_What you are asked to do_
What is needed is an exact reproduction of the lines from the one that contains "Viewport: 286px width, 183px height." through the end of the data, both included and nothing else, with pictures omitted.

_Provided records_
————
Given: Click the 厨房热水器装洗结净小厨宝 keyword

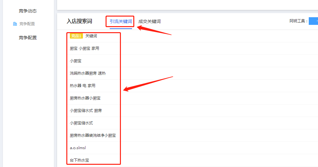Looking at the screenshot, I should [x=92, y=135].
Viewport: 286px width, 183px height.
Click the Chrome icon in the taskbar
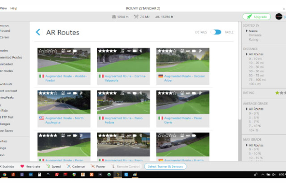pos(5,174)
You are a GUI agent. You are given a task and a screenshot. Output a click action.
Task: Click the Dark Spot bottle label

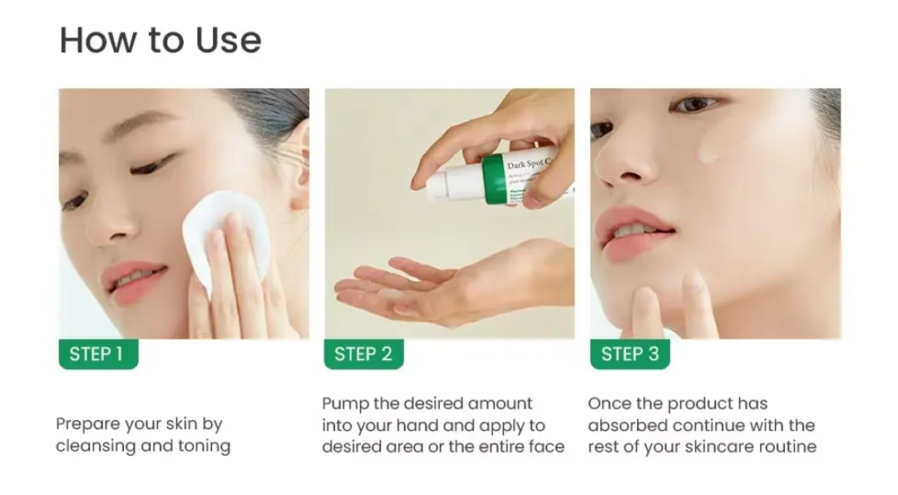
————
_Finished task_
Viewport: 286px width, 183px height.
Click the Chrome icon in the taskbar
pos(5,174)
You are a GUI agent. You are given a task and a screenshot. Output a click action.
Task: Click the Dark Spot bottle label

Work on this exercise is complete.